The set is simple but the constant movement of boxes and the business with superfluous props are distractions that draw out the production unnecessarily. Aguilar makes her point through the dialogue her characters and that’s where the direction should have been centred.

“Everyone deserves to feel safe, loved and accepted. I hope this work feels like home …”

First published in Stage Whispers magazine.

Launchpad Double Bill : The Sorry Mum Project

Written and performed by Pippa Ellams Directors: Hannah Goodwin, Tasha O’Brien. Riverside Theatres, Parramatta. 18-20 March, 2021

Reviewed : March 19, 2021

Photo : Noni Carroll.

Pippa Ellams aplogises to her mother in a way that not only acknowledges her mother but suggests to “grown up children in the audience that they consider giving their mum a call”. As Ellams looks back on all the strange things her mother “cried over” she nudges the daughters – and sons – in the audience to remember the things they took for granted, the times they should have said ‘thank you’, and just how often they forgot to say ‘sorry’. She also reminds them of just how embarrassing parents can be!

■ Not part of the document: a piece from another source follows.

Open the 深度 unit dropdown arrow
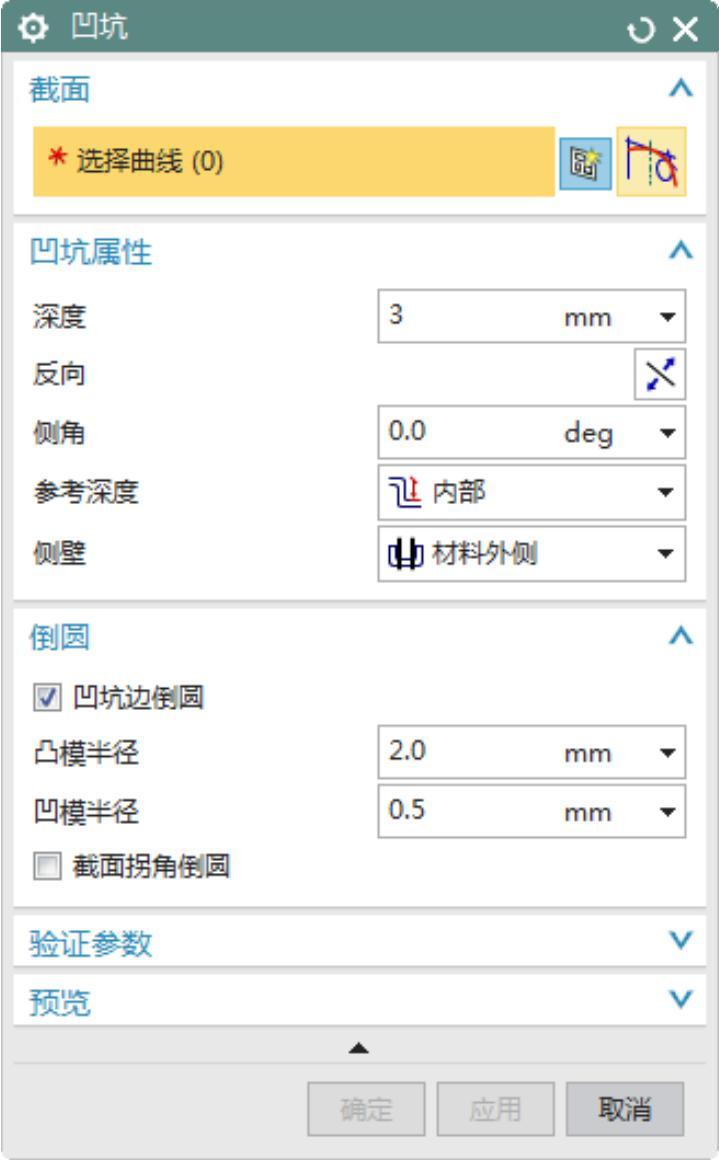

Ellam chooses her mother’s ambitions for her as a dancer to characterise and recapitulate her childhood. The many dance lessons, the fanciful costumes, even a visit to the Moulin Rouge. Though her anecdotes are filled with humour, I wonder if she realises that the feelings of resentment and humiliation that underscore the comedy reignite memories to the mothers in the audience as well.

Photo : Noni Carroll.

Does she see them cringing as they recall the many times they dragged their reluctant offspring to violin lessons? Or sent them to school in uniforms a few sizes too big so they could “grow into them”? Or embarrassed them by singing too loudly in church?

Ellams tells her story colourfully, surrounded by costumes, photographs and snatches of music. She uses the rhythms and patterns of the dance lessons that were so central to her childhood to accentuate the pace and cadences of her performance, finishing with a bright – and befittingly pink and feathery – choreographed “sorry” to her Mum.

Pippa Ellams’ message is two-fold. It’s a message to kids and parents alike. She not only suggests we all “think about how we made it through the rough years” but that we find a way to say ‘sorry’ for some things – and ‘thank you for others.

Ellams decided to do it through this production – and her Mum loves it!